Directions for this task
How many of the rows below contain the string "Viewport", matching case exactly? Reply with the number alone.

Target position records

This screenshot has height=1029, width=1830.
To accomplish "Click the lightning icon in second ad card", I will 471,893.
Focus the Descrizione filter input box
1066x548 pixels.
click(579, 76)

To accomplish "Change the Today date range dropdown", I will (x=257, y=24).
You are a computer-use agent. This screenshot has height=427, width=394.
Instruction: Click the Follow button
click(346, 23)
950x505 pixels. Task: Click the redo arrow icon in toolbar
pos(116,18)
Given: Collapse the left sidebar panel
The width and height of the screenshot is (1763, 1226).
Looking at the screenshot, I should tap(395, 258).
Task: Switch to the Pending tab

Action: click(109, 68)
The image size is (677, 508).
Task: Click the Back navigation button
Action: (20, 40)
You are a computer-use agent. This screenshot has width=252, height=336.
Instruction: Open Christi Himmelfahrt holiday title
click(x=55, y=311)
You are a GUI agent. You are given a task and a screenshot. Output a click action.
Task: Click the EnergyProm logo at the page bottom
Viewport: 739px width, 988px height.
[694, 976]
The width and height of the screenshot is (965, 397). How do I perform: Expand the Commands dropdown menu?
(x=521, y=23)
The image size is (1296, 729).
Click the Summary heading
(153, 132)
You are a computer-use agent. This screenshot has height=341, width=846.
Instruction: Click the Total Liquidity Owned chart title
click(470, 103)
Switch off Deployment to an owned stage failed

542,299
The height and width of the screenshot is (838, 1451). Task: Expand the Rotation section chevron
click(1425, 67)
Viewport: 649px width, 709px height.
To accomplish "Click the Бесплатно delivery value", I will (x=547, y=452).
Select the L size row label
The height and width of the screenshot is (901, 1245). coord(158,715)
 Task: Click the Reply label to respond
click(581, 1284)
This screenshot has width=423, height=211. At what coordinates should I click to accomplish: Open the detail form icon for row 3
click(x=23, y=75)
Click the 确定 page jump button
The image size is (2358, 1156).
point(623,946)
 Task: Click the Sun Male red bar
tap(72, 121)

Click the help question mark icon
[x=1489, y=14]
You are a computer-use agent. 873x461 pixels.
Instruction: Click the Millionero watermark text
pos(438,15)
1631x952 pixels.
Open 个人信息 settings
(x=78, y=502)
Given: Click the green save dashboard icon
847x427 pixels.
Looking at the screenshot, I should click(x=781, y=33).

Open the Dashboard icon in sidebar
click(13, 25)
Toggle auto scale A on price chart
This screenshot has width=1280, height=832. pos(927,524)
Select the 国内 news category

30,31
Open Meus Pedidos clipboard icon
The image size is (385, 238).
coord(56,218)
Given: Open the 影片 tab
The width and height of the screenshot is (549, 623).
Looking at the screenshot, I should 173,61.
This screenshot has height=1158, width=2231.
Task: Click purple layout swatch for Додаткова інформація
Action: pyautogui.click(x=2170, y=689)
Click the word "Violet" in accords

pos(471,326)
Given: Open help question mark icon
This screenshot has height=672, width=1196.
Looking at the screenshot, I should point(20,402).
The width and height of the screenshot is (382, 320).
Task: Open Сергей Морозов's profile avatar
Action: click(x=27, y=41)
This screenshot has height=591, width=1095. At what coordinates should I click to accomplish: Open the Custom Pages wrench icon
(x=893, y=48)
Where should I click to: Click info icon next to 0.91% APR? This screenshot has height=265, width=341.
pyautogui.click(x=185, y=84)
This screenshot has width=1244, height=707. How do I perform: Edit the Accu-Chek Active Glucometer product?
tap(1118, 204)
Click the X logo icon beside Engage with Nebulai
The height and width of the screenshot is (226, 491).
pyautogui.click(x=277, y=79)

Task answer
2